E la folla ha trovato internet grazie a Facebook. Ci trovi tutti, giustamente, perché nonostante la macchnosità, caoticità e pesantezza del mezzo (non ha bravi informatici), Facebook è davvero la sintesi più efficace e brillante di Internet. Mentre i siti web sono l’enciclopedia universale, Facebook è il "catalogo" delle persone. Cosicché ritrovi vecchi amici perduti o la ragazza che per fortuna ti disse no a 19 anni. Ma è anche una posta prioritaria immediata e gratuita, più veloce delle email. È anche un diario pubblico plurimo di interi gruppi di "amici", definizione un po’ forzata che viene affibbiata a quelli che vuoi tu, in modo da farli entrare nella comitiva. Esempio: c’è un gruppo di 100 amici dietro la mia pagina? Ebbene, tutto quello che dicono, commentano, borbottano, fotografano, leggono o fanno questi 100 amici viene diffuso a tutti in tempo reale. Il minimo di privacy possibile. Evviva! Immaginate le interrelazioni, gli scambi e le influenze reciproche tra i tipi umani più disparati. Per quanto uno abbia faticato a "dare una linea" al proprio gruppo, è tale il ritmo delle continue richieste di adesione che alla fine fai entrare chi lo vuole, fidantoti del fatto che è amico di tuoi amici. E così via come nel gioco del domino.

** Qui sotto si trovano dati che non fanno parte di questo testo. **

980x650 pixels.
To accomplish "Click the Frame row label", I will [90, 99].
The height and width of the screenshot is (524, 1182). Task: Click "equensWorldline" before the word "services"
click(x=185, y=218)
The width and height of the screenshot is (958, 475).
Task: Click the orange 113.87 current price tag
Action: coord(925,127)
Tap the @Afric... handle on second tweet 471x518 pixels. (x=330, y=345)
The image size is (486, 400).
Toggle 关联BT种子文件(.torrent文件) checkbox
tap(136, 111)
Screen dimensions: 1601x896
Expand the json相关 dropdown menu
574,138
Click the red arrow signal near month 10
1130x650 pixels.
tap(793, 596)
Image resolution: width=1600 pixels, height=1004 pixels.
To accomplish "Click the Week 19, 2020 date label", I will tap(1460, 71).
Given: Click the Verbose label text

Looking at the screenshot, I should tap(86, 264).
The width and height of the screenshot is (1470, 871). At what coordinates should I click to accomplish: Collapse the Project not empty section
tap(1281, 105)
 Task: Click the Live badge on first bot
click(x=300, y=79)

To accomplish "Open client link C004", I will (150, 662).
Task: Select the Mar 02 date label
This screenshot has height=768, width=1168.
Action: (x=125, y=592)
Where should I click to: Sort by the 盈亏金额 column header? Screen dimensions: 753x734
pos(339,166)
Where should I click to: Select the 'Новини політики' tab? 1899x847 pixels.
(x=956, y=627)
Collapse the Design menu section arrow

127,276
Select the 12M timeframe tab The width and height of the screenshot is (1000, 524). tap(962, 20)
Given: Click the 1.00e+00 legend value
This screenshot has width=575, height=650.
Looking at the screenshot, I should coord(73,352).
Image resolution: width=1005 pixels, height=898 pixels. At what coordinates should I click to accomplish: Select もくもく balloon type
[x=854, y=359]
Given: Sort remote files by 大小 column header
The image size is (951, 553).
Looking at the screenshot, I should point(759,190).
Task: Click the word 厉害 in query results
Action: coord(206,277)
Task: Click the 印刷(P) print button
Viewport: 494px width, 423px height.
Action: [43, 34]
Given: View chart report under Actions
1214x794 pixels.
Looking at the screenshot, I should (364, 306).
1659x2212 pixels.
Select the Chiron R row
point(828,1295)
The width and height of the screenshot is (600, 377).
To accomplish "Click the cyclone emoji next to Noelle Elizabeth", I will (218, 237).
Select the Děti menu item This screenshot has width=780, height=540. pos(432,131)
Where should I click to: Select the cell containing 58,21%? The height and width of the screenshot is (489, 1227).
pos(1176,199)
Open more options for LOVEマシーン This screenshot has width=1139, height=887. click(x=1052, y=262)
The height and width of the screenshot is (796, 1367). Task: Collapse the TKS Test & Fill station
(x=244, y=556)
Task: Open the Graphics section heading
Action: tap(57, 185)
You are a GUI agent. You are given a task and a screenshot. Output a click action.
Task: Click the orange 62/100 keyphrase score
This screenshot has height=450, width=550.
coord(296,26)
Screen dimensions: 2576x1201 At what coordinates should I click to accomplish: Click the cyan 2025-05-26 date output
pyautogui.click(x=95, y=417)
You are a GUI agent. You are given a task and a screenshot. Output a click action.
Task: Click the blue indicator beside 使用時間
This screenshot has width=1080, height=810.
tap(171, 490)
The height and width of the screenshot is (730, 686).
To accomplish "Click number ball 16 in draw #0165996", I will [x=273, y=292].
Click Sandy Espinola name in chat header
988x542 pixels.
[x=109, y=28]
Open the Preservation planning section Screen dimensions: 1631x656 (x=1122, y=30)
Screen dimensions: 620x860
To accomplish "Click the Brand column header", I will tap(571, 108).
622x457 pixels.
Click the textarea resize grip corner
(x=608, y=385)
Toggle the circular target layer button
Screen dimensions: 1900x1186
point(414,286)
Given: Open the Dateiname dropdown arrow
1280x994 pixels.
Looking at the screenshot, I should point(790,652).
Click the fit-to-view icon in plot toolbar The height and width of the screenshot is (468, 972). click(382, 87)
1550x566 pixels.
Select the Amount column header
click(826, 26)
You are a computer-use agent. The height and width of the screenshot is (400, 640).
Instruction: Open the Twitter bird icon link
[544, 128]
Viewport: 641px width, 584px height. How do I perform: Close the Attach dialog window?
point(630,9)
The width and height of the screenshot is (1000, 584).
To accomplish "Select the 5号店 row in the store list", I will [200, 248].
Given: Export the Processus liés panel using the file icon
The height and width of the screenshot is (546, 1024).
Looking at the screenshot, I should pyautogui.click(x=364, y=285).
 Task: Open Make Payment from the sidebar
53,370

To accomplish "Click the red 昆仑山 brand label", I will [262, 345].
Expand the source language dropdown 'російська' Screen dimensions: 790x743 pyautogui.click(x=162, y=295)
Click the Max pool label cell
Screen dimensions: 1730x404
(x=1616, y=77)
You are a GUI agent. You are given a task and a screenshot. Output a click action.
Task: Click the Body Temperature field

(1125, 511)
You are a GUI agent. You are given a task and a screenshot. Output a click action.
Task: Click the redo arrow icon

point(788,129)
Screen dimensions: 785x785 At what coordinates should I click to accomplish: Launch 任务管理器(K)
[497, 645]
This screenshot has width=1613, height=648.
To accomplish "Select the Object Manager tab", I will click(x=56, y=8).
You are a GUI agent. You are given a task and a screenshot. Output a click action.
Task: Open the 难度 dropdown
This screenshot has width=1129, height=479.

E le facce, quante facce. Un "mare di facce", come disse un jazzista americano a Umbria Jazz guardando gli spettatori dal palco, ai tempi in cui le pletee erano folle assiepate corpo a corpo.
Troppa gente su Facebook, su Internet? Gente che come al telefonino si limita a segnalare la propria posizione nello spazio o almeno la propri esistenza in vita? Certo, c'è anche chi trasforma tutto in una chat. Ma c'è ben altro. Il problema è se vuoi comunicare qualcosa a qualcuno o no, se vuoi ricevere e dare stimoli nuovi, se vuoi nella massa anonima trovare persone come te o che la pensino su qualcosa come te, se vuoi interagire con gli altri, e magari non con il circolo chiuso delle solite persone a cui sei abituato, che è una fetta di mondo comoda e finta, ma con quelle che vedi poco o non vedi più, coi tanti, coi diversi da te. E' come il servizio militare: non piaceva a nessuno, però lì frequentavi gente che non avresti scelto. Questo, si scopre in psicologia, è un arricchimento.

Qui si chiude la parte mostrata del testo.